このように、自動的に、ニードル322の突上高さが変更される(低くされる)ため、作業者が装置を停止してニードル322の突上高さを変更する場合(低くする場合)に比べ、装置の稼働率の低下が抑制される。これにより、発光基板100の製造効率の低下が抑制される。
また、本実施形態では、低い値に変更された突上高さの設定値は、設定値を高い値に変更する条件を満たすまでは、変更された状態を維持する。すなわち、突上高さの設定値を低い値に変更後に、突上工程が実行される際には、突上高さを低く維持した状態で(低い値に変更された突上高さにて)、ニードル322が発光素子200を突上げる。
ここで、発光素子200が粘着シート290から剥離しやすい部分(粘着シート290において粘着力の低い部分)は、まとまりのある範囲で分布することが、経験上分かっている。例えば、粘着シート290は、Y方向に連続して複数配置された発光素子200が貼り付けられた範囲で、粘着力の低い部分となっている。
したがって、突上高さを継続して低く維持した状態で(低い値に変更された突上高さにて)、ニードル322が発光素子200を突上げていくことで、ニードル322の突上高さを低くして突上げる対象が次の素子のみである場合に比べ、素子の把持成功率(剥離成功率)が上がる。
また、本実施形態では、検知工程において、制御部359が、把持部370のみが撮像された撮像画像を取得した場合に、ニードル322の突上高さの設定値を高い値に変更する。
このように、自動的に、ニードル322の突上高さが変更される(高くされる)ため、作業者が装置を停止してニードル322の突上高さを変更する場合(高くする場合)に比べ、装置の稼働率の低下が抑制される。これにより、発光基板100の製造効率の低下が抑制される。
また、本実施形態では、高い値に変更された突上高さの設定値は、設定値を低い値に変更する条件を満たすまでは、変更された状態を維持する。すなわち、突上高さの設定値を高い値に変更後に、突上工程が実行される際には、突上高さを高く維持した状態で(高い値に変更された突上高さにて)、ニードル322が発光素子200を突上げる。

_利用可能なデータ_:

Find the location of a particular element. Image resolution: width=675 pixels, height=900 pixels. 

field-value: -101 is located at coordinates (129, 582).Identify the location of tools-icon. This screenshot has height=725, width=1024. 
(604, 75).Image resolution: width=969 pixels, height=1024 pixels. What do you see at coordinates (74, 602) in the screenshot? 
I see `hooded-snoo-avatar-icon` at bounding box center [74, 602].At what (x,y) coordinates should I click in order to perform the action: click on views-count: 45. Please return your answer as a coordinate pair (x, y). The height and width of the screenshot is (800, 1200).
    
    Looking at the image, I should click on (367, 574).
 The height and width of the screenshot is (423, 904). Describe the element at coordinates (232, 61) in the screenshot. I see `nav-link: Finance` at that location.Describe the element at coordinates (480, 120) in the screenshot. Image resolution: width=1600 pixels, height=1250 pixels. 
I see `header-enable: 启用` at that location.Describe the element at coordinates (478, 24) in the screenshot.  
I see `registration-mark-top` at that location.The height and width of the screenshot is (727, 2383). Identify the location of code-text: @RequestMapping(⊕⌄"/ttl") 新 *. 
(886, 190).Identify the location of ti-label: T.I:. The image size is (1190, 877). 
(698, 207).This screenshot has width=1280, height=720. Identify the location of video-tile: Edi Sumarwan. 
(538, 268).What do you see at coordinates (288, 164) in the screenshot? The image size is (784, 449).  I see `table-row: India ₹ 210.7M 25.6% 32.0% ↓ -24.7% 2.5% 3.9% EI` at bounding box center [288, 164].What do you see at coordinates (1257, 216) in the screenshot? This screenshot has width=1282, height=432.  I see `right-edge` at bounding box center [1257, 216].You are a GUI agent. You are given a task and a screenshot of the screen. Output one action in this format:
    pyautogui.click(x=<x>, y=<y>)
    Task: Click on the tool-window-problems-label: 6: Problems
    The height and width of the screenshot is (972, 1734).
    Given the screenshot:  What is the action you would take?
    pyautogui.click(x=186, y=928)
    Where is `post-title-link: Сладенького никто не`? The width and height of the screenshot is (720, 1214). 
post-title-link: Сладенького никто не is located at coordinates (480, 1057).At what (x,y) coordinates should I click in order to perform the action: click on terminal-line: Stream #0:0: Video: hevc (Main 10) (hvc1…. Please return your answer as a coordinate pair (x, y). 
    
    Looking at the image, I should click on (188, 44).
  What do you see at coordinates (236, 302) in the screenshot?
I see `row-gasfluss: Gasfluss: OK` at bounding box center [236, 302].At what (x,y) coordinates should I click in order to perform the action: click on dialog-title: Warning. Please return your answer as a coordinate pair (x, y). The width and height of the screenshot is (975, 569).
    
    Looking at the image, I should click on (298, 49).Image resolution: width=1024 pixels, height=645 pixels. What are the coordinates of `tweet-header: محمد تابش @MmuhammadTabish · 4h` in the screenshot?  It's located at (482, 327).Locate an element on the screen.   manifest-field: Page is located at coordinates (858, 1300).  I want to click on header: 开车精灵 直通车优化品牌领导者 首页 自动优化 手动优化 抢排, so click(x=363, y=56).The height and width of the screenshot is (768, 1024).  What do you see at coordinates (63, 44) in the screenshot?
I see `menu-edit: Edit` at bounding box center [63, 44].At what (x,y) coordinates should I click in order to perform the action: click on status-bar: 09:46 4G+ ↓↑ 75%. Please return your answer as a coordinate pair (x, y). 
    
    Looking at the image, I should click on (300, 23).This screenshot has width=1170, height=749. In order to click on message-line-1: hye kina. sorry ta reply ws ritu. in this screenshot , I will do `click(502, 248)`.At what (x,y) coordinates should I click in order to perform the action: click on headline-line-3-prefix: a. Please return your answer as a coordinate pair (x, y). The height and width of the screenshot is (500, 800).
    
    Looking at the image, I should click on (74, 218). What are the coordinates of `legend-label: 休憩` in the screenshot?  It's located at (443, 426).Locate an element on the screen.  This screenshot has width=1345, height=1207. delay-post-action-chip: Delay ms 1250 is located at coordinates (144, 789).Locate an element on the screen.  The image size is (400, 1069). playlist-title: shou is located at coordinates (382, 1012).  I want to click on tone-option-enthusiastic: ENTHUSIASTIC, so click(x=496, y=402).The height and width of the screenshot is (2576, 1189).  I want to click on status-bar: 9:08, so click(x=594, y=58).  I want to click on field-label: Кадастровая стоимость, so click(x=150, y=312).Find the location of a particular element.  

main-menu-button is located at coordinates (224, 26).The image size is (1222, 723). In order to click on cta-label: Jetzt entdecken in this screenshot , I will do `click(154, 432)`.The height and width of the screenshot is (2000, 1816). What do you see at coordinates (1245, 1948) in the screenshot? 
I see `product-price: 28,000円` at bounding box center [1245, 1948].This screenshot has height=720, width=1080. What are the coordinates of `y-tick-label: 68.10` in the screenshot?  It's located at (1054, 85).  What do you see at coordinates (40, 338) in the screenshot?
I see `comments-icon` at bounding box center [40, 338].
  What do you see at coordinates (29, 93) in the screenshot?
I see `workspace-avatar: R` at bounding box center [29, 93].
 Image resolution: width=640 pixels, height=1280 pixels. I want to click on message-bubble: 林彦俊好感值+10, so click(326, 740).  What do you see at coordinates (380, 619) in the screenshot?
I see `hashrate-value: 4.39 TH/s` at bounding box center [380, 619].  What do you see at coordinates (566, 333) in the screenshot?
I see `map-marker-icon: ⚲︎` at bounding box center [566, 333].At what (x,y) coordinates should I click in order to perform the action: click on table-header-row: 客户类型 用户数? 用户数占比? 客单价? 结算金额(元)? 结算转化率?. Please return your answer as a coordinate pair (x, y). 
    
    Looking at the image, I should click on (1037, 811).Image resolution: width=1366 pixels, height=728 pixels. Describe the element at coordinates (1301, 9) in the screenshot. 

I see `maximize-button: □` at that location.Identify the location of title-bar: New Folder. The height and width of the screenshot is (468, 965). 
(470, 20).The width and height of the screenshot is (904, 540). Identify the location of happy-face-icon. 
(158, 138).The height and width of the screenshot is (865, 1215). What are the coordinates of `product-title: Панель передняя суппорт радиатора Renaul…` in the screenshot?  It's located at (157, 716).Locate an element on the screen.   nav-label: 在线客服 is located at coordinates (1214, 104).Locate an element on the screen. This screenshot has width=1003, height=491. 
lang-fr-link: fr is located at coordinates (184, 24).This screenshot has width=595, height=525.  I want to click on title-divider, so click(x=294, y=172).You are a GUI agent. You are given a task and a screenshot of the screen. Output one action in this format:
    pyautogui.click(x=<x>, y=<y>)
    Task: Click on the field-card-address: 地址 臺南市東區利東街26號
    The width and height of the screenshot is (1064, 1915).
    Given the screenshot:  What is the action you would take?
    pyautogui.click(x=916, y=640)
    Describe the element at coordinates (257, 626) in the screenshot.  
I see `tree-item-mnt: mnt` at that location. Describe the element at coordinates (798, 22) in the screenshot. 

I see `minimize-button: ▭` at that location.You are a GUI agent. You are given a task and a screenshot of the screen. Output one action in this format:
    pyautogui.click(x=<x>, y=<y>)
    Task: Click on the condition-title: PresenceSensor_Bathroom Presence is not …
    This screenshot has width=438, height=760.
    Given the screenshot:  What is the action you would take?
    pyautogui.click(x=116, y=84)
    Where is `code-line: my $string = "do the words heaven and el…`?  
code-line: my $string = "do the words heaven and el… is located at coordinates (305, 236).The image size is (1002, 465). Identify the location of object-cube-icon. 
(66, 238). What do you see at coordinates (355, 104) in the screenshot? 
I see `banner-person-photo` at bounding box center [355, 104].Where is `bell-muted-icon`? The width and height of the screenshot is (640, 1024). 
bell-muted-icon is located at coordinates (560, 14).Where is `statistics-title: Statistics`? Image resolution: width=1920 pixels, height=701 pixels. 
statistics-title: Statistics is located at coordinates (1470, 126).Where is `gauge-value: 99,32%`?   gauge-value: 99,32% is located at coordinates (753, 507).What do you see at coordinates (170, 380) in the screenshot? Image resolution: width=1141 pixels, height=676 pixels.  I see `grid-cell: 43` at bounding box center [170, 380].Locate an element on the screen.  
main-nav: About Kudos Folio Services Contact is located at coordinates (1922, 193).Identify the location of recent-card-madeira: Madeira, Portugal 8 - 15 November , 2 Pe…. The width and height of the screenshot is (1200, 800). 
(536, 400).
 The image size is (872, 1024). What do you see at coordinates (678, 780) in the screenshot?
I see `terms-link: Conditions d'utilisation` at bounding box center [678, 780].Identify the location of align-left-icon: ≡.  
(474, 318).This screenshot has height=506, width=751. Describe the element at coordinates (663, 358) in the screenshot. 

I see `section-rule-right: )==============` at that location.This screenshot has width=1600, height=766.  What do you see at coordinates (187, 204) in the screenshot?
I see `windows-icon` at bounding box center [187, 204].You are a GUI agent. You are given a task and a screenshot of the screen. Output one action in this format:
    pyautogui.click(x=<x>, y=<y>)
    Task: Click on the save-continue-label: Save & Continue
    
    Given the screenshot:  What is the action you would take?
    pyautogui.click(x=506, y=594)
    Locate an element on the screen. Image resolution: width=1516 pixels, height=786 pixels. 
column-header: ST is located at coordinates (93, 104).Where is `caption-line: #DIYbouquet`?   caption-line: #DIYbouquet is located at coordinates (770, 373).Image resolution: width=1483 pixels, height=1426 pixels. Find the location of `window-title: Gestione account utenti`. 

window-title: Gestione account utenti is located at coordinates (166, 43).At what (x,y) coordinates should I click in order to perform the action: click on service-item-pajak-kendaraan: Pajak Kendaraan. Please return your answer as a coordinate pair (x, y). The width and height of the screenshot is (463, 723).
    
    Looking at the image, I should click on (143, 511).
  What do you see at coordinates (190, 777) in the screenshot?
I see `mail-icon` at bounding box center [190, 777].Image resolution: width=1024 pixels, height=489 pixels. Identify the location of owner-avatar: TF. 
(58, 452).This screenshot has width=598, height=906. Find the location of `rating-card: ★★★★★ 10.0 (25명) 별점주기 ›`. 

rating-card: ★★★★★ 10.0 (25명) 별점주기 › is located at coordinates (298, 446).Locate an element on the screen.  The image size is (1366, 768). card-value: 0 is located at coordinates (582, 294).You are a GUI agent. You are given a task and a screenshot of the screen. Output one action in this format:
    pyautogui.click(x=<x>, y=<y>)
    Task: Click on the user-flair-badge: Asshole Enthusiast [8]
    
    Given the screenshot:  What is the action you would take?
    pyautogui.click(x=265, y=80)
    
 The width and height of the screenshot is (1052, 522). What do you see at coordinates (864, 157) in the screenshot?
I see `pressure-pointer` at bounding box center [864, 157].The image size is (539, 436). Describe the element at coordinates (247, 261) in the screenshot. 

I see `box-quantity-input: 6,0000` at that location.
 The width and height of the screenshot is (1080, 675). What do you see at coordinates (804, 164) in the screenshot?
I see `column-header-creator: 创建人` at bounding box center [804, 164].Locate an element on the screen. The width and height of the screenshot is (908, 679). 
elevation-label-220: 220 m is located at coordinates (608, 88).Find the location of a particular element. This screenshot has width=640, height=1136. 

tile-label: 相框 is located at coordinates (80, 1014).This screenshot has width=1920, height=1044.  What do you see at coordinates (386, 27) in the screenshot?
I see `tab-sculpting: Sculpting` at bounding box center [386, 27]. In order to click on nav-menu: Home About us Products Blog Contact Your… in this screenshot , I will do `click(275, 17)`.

_作業内容_:
**A)** ニードルの突上高さに関する抜粋箇所について、次の問いに答えてください。
(i) 粘着シート290において粘着力の低い部分は、どのような範囲で分布することが経験上分かっているか。
(ii) 検知工程において、制御部359が突上高さの設定値を高い値に変更するのは、どのような撮像画像を取得した場合か。
(iii) 突上高さが自動的に変更されることで、作業者が装置を停止して変更する場合に比べ、何の低下が抑制されるか。
**B)** ニードルの突上高さに関する抜粋箇所を、最後の文の後から書き継いでください。

_解答_:
**A)**
(i) まとまりのある範囲で分布する。
(ii) 把持部370のみが撮像された撮像画像を取得した場合。
(iii) 装置の稼働率の低下が抑制され、これにより発光基板100の製造効率の低下が抑制される。

**B)**
ここで、発光素子200が粘着シート290から剥離しにくい部分(粘着シート290において粘着力の高い部分)は、まとまりのある範囲で分布することが、経験上分かっている。例えば、粘着シート290は、Y方向に連続して複数配置された発光素子200が貼り付けられた範囲で、粘着力の高い部分となっている。
したがって、突上高さを継続して高く維持した状態で(高い値に変更された突上高さにて)、ニードル322が発光素子200を突上げていくことで、ニードル322の突上高さを高くして突上げる対象が次の素子のみである場合に比べ、素子の把持成功率(剥離成功率)が上がる。
本実施形態では、突上工程において、図9に示されるように、発光素子200の幅方向中央に対して、把持対象の発光素子200に隣接する他の発光素子200とは反対側で、発光素子200の下面を粘着シート290ごとニードル322が突上げる。
ここで、図14に示されるように、発光素子200の幅方向中央で発光素子200の下面を粘着シート290ごとニードル322が突上げる場合(比較例)では、粘着シート290が持ち上がる影響を受けて、隣接する発光素子200が倒れる場合がある。
また、当該比較例では、図15に示されるように、粘着シート290が持ち上がる影響を受けて、隣接する発光素子200も一緒に持ち上がる場合もある。
これに対して、本実施形態では、発光素子200の幅方向中央に対して、把持対象の発光素子200に隣接する他の発光素子200とは反対側で、発光素子200の下面を粘着シート290ごとニードル322が突上げるので、隣接する他の発光素子200が粘着シート290の持ち上がりの影響を受けにくい。このため、隣接する他の発光素子200の倒れや、持ち上がりが抑制される。
また、本実施形態では、搬送工程において、発光素子200を、ウエハ14における発光点218の向き(図10参照)のまま、図11に示されるように、トレイ401、402の凹部406に載せる。その後、図13に示されるように、搭載工程において、発光点218が互いに異なる向きになるように、トレイ402をトレイ401に対して相対回転させる。そして、トレイ401、402における発光点218の向きのままトレイ401及びトレイ402の発光点218をプリント基板102に置く(搭載する)。
ここで、ウエハ14から発光素子200を直接プリント基板102に搭載する場合(比較例)では、プリント基板102の一端102Aから数えて偶数番目にあたる搭載位置T2、T4・・・に配置する際に、発光素子200を置く毎に回転させる必要がある。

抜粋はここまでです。